Am kommenden Dienstag sollen Beschäftigte im Rhein-Neckar-Kreis um 12 Uhr mittags ihre Arbeit für eine Schweigeminute unterbrechen. Die Industriegewerkschaft BAU Nordbaden hat dazu aufgerufen, um der Menschen zu gedenken, die im Beruf verunglückt oder durch ihre Arbeit erkrankt sind. Anlass ist der internationale „Workers’ Memorial Day“.

Gewerkschaftschef Wolfgang Kreis appellierte an die Arbeitnehmer, die Risiken am eigenen Arbeitsplatz kritisch zu hinterfragen. Die Palette der Gefahren reiche dabei von klassischen Unfällen auf dem Bau bis hin zu psychischen Belastungen durch Zeitdruck und Stress im Büro.
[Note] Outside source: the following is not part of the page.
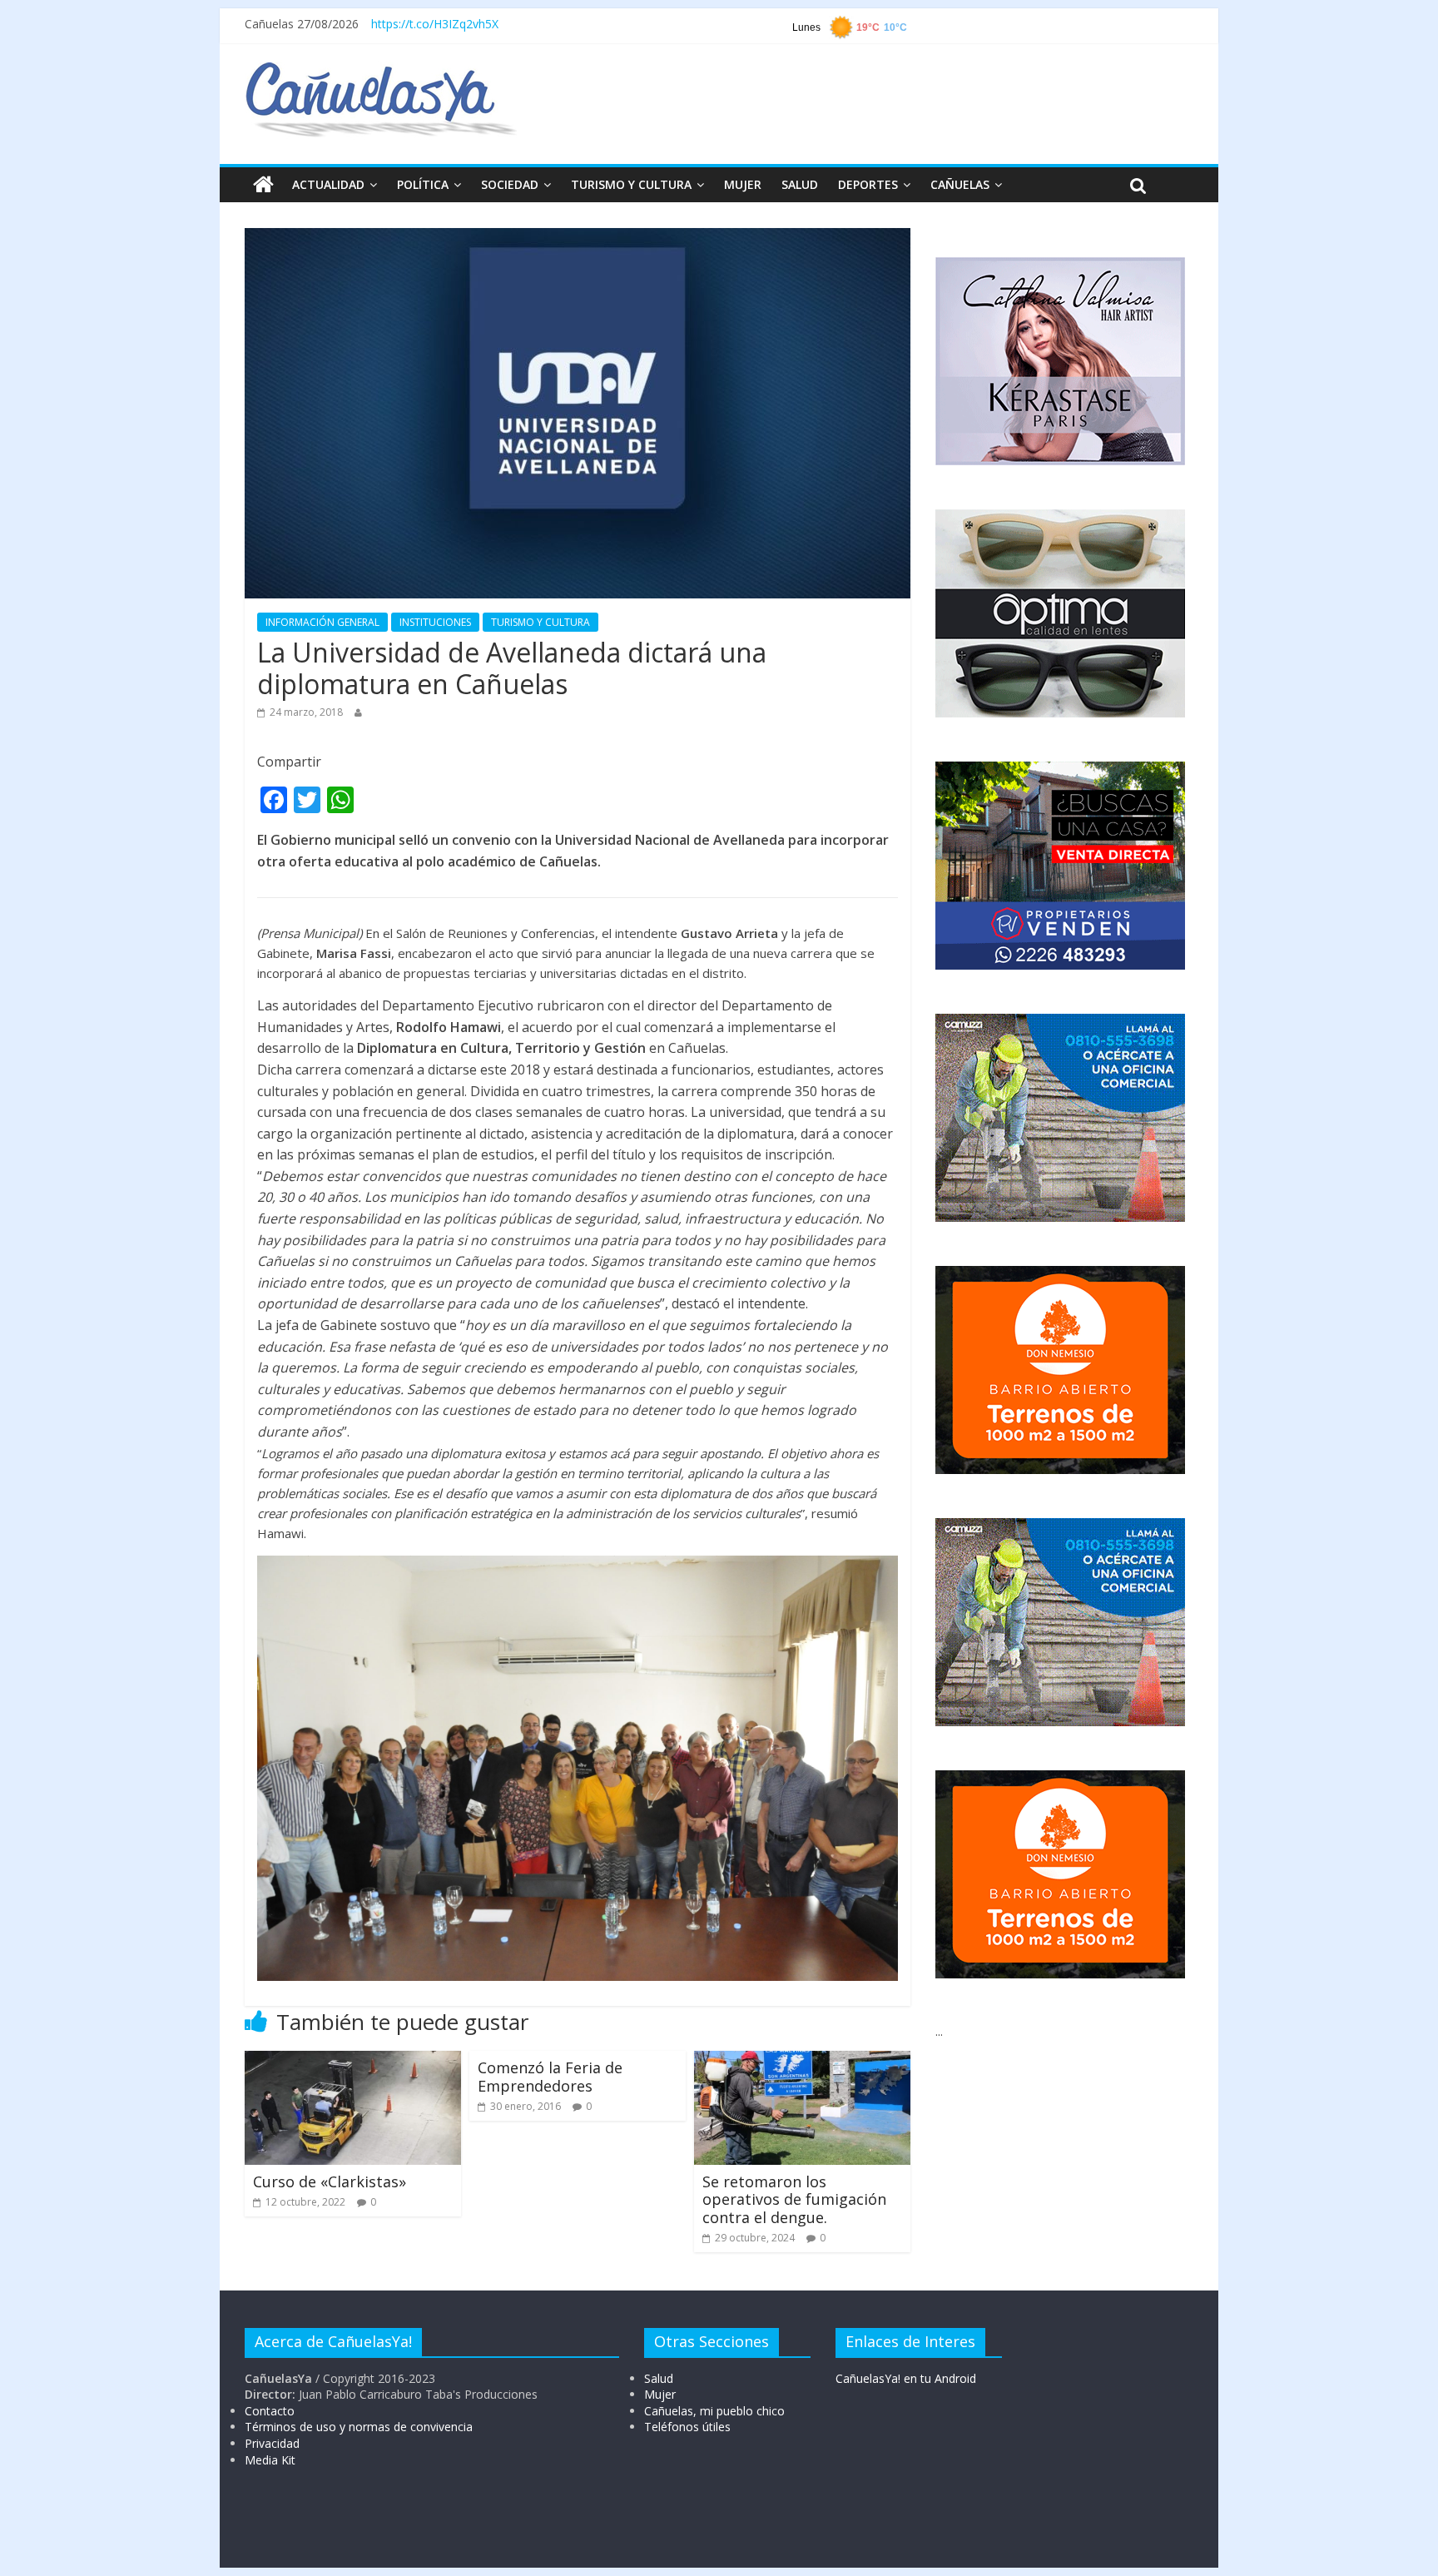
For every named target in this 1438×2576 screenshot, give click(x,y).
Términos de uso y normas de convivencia (359, 2427)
Unter dem diesjährigen Motto „Sag Stopp, wenn es gefährlich ist“ forderte Kreis die Unternehmen auf, nicht bei der Sicherheit zu sparen.

Arbeitsschutz dürfe keine lästige Pflicht sein, sondern müsse als oberste Priorität behandelt werden. Laut IG BAU ist die Eigenverantwortung der Beschäftigten sowie ein offener Dialog über Gefahrenpotenziale im Betrieb entscheidend, um die Zahl der Arbeitsunfälle nachhaltig zu senken.